__Description of the task__.
Within the records below, filter for lines carrying the word "will" and copy them.

__Extracted records__.
☆ ☆ ☆

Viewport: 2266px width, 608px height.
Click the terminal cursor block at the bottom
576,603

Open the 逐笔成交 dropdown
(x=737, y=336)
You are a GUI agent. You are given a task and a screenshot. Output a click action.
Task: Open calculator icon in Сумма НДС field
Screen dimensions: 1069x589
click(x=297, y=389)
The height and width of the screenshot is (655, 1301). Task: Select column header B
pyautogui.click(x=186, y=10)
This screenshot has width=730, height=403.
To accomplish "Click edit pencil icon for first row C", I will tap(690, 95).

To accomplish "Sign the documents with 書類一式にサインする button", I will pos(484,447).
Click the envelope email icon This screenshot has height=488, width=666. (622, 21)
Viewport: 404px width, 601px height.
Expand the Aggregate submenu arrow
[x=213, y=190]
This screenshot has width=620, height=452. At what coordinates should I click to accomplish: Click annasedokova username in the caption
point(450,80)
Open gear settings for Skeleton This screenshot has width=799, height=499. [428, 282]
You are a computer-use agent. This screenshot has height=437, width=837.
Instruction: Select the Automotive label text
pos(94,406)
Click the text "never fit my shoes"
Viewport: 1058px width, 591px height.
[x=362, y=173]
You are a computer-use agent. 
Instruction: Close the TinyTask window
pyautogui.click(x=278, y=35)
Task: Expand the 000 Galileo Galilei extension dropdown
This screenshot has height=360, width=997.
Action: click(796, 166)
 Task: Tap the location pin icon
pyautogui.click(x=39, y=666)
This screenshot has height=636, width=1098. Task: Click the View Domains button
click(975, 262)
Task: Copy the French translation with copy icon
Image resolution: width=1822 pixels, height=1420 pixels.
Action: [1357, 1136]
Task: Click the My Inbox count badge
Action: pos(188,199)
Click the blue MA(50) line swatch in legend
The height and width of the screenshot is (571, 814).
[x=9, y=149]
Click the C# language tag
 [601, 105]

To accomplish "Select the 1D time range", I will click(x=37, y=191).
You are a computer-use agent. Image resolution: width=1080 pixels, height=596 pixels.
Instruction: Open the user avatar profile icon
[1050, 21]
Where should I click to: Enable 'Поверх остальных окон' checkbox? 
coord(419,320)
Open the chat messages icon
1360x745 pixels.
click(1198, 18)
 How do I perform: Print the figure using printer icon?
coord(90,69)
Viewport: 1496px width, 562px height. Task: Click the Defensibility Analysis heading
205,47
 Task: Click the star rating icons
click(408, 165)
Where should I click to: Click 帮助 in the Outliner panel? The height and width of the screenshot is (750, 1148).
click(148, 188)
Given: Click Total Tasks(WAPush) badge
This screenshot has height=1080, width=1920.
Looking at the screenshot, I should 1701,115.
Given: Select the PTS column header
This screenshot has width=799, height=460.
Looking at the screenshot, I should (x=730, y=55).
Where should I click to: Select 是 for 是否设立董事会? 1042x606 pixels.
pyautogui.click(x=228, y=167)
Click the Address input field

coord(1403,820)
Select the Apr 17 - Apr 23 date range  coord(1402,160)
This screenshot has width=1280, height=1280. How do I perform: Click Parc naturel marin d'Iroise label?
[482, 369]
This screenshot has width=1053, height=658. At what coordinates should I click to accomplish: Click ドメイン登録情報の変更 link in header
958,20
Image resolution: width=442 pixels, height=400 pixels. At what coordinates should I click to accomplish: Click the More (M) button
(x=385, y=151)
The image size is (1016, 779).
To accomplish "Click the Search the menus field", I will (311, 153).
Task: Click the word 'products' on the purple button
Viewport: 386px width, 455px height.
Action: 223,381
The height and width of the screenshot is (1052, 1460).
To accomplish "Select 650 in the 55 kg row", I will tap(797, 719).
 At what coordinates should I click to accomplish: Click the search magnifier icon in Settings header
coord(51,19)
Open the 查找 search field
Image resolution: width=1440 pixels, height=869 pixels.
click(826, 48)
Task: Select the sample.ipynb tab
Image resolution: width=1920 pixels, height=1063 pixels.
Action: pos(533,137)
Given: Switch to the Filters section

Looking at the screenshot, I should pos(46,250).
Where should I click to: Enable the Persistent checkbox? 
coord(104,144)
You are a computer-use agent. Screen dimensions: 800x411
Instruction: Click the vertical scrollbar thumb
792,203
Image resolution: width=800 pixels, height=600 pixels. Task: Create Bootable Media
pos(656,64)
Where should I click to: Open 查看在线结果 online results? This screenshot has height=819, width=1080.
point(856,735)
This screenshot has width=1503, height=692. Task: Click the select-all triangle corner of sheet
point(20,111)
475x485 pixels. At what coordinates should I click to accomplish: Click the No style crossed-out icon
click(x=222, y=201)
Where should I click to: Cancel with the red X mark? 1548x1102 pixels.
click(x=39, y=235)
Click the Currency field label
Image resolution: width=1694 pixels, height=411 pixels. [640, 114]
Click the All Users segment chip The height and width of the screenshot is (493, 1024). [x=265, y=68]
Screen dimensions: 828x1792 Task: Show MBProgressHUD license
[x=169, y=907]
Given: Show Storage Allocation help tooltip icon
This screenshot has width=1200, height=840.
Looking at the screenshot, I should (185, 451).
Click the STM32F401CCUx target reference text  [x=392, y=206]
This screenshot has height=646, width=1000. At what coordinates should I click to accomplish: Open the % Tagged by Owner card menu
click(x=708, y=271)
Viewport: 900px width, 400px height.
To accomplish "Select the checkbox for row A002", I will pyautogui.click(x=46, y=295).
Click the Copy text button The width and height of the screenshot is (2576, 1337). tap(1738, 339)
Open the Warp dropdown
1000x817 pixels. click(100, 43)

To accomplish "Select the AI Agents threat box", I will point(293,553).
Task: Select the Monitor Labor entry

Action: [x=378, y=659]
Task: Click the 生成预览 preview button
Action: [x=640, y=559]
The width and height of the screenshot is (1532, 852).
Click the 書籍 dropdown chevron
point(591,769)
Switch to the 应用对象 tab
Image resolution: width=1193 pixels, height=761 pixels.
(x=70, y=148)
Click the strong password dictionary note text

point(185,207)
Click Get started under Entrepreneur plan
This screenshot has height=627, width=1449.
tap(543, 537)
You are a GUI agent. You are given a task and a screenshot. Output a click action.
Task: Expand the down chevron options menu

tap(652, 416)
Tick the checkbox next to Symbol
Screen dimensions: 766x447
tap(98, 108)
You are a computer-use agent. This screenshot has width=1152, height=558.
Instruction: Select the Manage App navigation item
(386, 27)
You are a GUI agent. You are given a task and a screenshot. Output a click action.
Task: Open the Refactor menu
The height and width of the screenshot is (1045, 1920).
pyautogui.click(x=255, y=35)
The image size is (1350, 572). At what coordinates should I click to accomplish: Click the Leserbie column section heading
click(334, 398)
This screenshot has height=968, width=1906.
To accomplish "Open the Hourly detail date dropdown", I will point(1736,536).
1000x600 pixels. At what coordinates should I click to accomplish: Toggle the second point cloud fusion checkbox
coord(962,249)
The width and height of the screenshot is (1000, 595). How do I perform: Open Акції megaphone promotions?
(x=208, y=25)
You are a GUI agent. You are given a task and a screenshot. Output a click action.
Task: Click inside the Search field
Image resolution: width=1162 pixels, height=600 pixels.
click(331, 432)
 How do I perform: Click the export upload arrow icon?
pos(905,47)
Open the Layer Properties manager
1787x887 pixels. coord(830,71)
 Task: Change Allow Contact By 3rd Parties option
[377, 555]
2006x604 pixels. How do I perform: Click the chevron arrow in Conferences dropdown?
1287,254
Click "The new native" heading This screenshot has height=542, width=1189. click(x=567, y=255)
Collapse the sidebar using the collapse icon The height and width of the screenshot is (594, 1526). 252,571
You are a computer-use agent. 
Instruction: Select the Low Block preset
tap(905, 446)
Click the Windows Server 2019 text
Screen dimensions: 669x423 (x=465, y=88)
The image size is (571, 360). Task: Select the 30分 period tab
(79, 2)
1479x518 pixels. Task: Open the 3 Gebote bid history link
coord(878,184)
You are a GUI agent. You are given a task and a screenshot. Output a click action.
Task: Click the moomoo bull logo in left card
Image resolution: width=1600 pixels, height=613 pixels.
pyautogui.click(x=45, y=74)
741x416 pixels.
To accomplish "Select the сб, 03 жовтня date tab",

☆ ☆ ☆

__Answer area__.
To accomplish "Click edit pencil icon for first row C", I will tap(690, 95).
To accomplish "Sign the documents with 書類一式にサインする button", I will pos(484,447).
To accomplish "Select the 1D time range", I will click(x=37, y=191).
To accomplish "Click the Search the menus field", I will (311, 153).
To accomplish "Select 650 in the 55 kg row", I will tap(797, 719).
To accomplish "Select the checkbox for row A002", I will pyautogui.click(x=46, y=295).
To accomplish "Select the AI Agents threat box", I will point(293,553).
To accomplish "Open the Hourly detail date dropdown", I will point(1736,536).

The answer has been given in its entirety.